Record set =>
┄┄┄┄┄┄

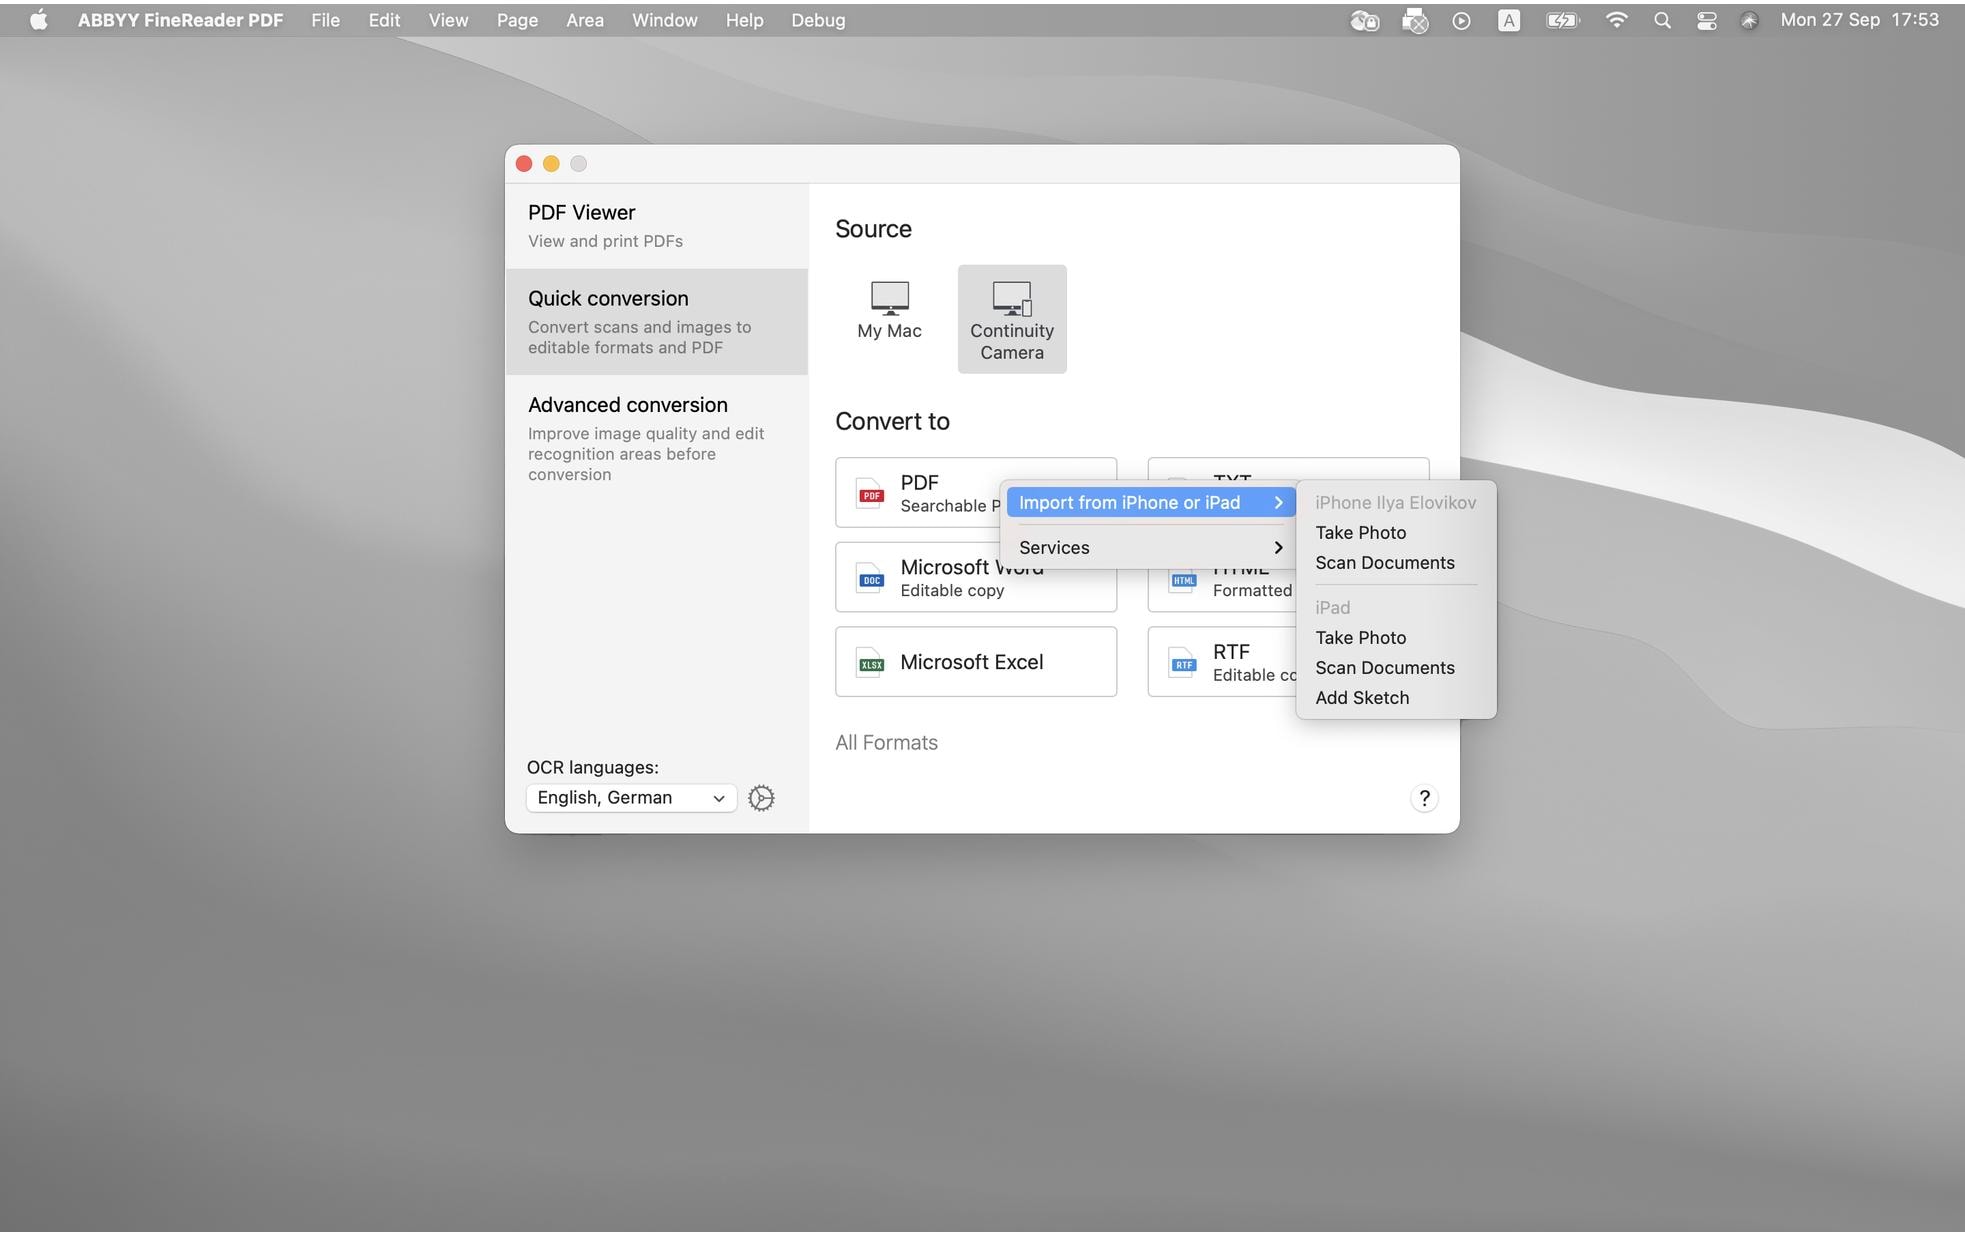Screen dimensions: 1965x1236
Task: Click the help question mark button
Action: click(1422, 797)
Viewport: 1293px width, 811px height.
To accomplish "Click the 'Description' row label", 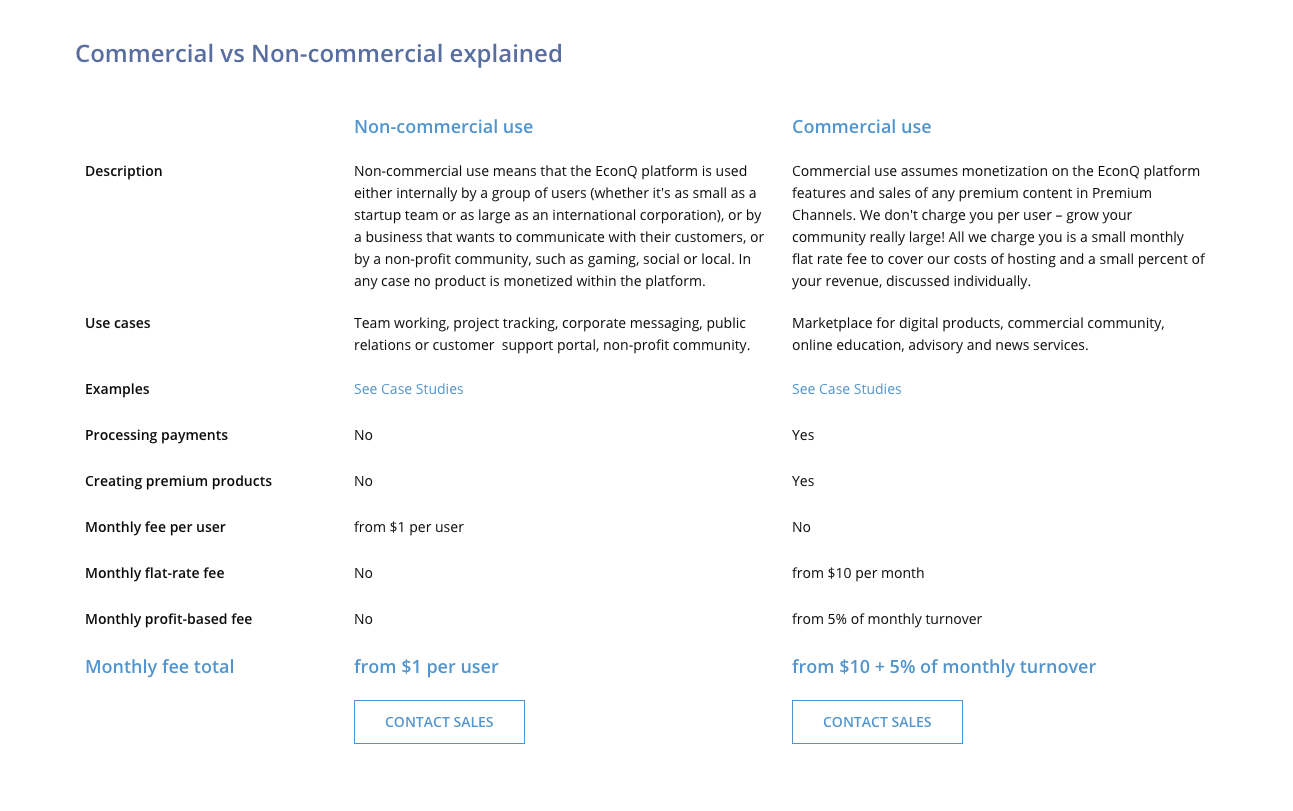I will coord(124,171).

┄┄┄┄┄┄

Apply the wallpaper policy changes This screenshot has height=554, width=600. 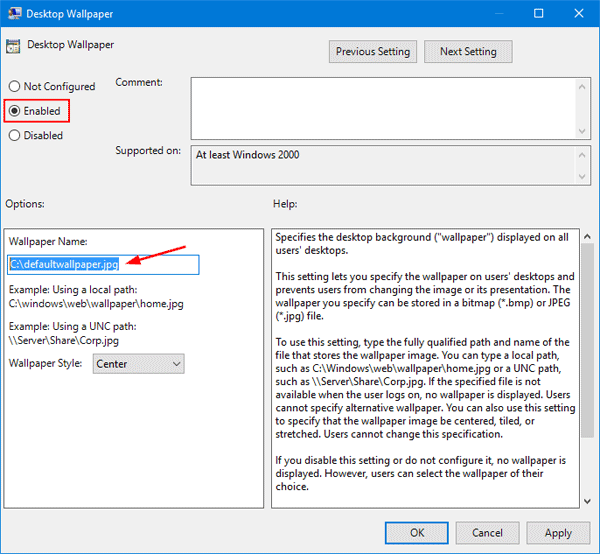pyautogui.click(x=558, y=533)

┄┄┄┄┄┄

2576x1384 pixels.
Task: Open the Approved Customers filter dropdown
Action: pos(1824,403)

┄┄┄┄┄┄

What is expected =>
Rewrite everything from the line containing "2576x1384 pixels." down to the line containing "Action: pos(1824,403)" as a JSON list of strings, one string per line, omitting blank lines.

Worked solution =>
[
  "2576x1384 pixels.",
  "Task: Open the Approved Customers filter dropdown",
  "Action: pos(1824,403)"
]